2つ目ですけども、「第27回RegTechミート」の開催についてお知らせしたいと思います。
これはデジタル庁主催のオンラインイベントでございまして、デジタル技術の活用を妨げるアナログ規制の見直しと並行して、規制主体や現場の関係者等による意見交換、そして情報共有を目的としたコミュニティ活動を指します。その一環として、この「RegTechミート」をこの3年間で26回開催しております。今年度の第1回目として、5月20日(水)に第27回RegTechミートを開催します。今回は、道路工事等におけるアナログ規制の見直し、これをテーマとします。業者や役所が道路工事の時に、例えば目視をしなければならない等々のルールがあったりする、こういったことをデジタル化していくなどのようなことを想定しているわけです。今回は、北九州市役所が全庁内で条例等のアナログ規制の見直しを進めているそうで、実際の建設現場における遠隔点検などの技術導入をやっているそうなので、こういった北九州市の関係者の方々にも来ていただいて、加えて北九州市の地元の建設業者、デジタル技術保有事業者などにも登壇いただく予定をしていると。こういったディスカッションを通して全国の地方公共団体、公共工事に関わる建設業者、あるいはデジタル技術保有事業者の方々がアナログ規制の見直し、デジタル技術の導入などのヒントを得る機会としたいと思います。ヒントを得るというよりもむしろ真似をしてくれと、こんなうまくやっているから他の自治体の方々、建設業者の方々も真似をして欲しいというところが我々としては意図としております。今後、1~2か月ぐらいに1回のペースでテーマを決めながらこの「RegTechミート」というのをやっていきたいと思っております。
2. 質疑応答
(問)冒頭ご発言がありました高度自立型AIの18日の関係省庁会議なのですけども、初回の具体的なテーマはどういったものを想定されているのかというところと、どういった省庁が参加されるかというところと、他の閣僚の方で参加される方がいれば合わせて教えてください。

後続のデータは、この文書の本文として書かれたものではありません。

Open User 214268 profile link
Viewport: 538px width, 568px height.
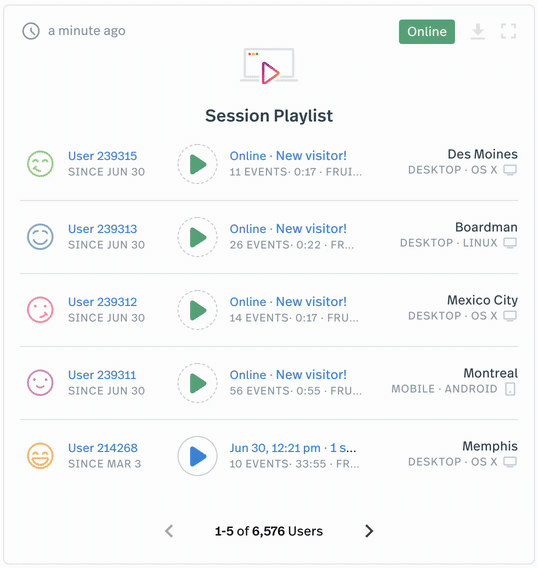[x=103, y=448]
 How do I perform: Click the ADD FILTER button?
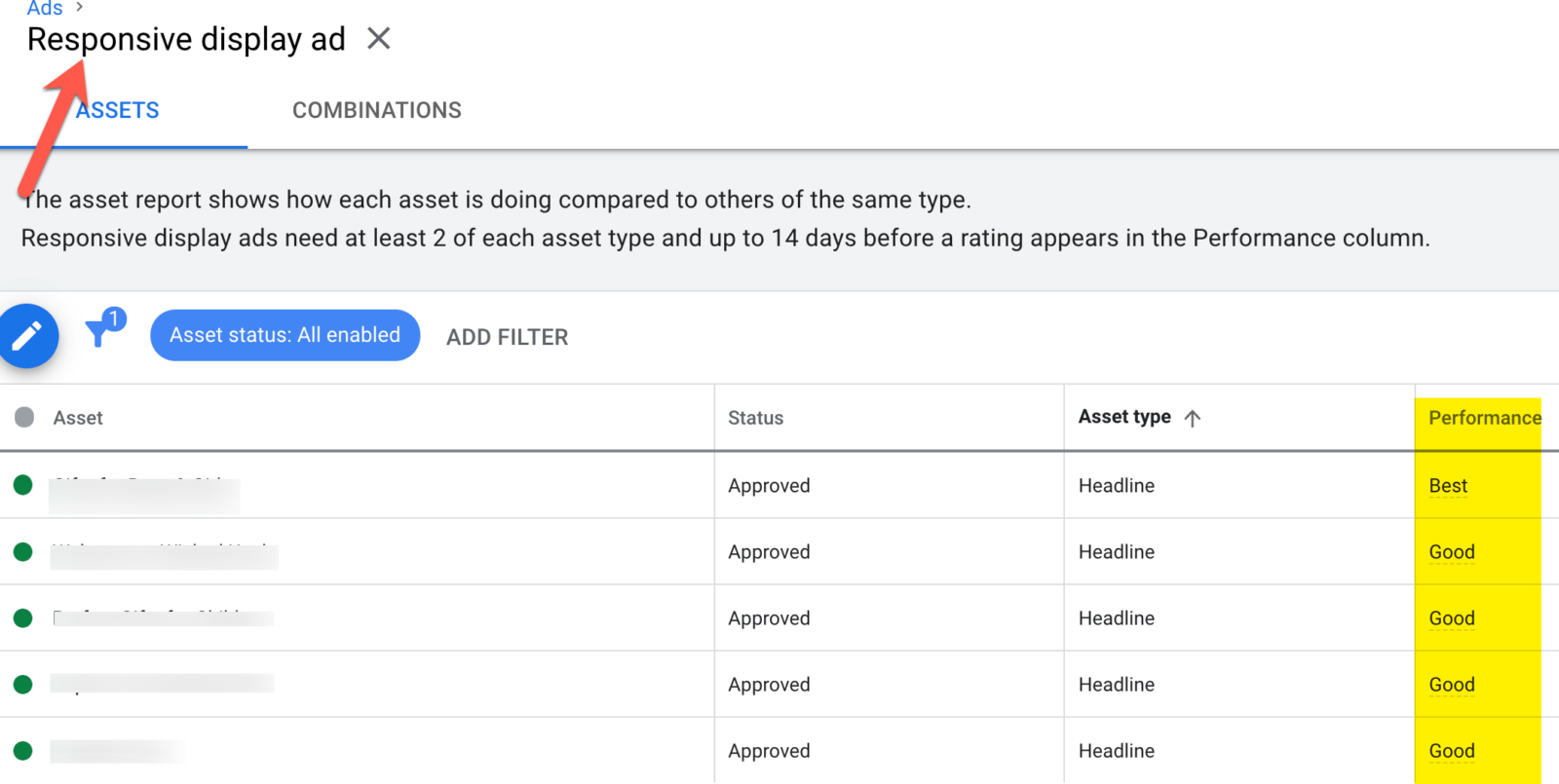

(答)閣僚は私1人でございます。それから関係省庁は関係した省庁なので具体的にどこということをわざわざ言う必要はないかなと思っています。それから内容については、これもわざわざ言う必要はないというか、むしろ言わない方がいいかなと思っています。これからどう対策をするかですから、サイバー攻撃に対しての対策をどうするかという話ですから、こんな対策をしますと言えば攻撃する側を利することになりますから、具体的な話はしません。

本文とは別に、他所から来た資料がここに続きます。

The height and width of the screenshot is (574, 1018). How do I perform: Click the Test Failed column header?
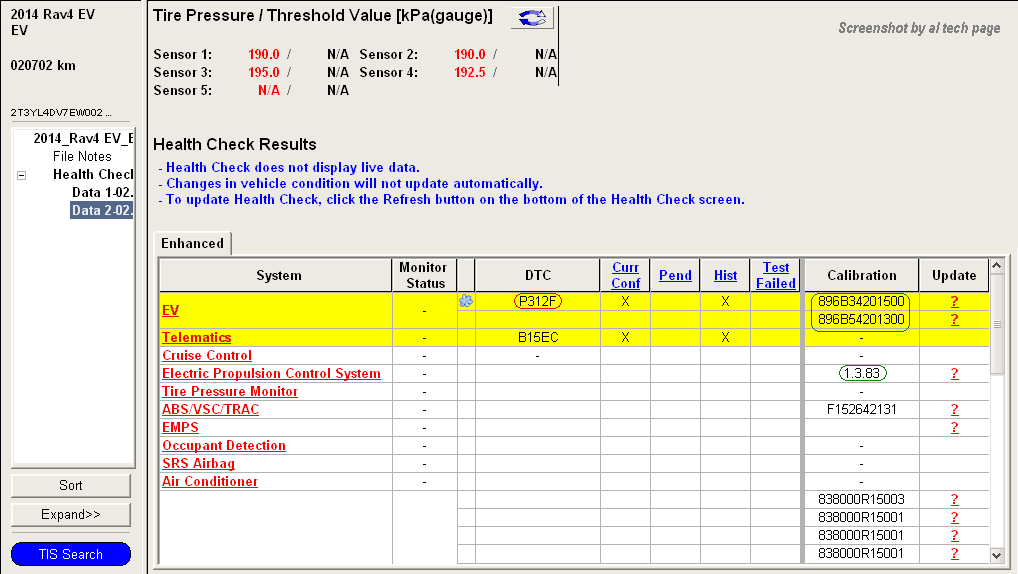775,275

(問)私もミュトスの関係で、昨日、自民党の国家サイバーセキュリティ戦略本部が高市首相に提言を提出されまして、大臣も同席されたかと思います。国家サイバー統括室が中心となって各省庁の施策をパッケージとして打ち出すことなどを要望しているかと思いますけども、改めて受け止めと、あとは要望を踏まえて関係省庁会議も来週開かれるということですけど、改めて対策の方針について伺います。
(答)まず対策の方針ですけども、基本的に今クロード・ミュトスのアクセス権利は持っていませんから、昨日もぶら下がりでお話をしましたけれども、無い以上はあるものできちんと対策を立てていくことが大事だと思います。今後もこういった事態は次から次と進みますね。ミュトスよりも更に性能の良いものが出てくるし、それをまた上回るものが出てくると、際限なく続いていくだろうと思いますから、そういった場合に、1つ1つ新しく出たものに対する対応というのが必要だと思いますけど、アクセス権なども含めて。けれども、そもそも根本的に土台として何をすべきかということは最も大切なことだと思いますから、その基礎をしっかりと見失われないように進めるのがこの対策の大きな基本方針ではないかと思っています。あと何でしたか。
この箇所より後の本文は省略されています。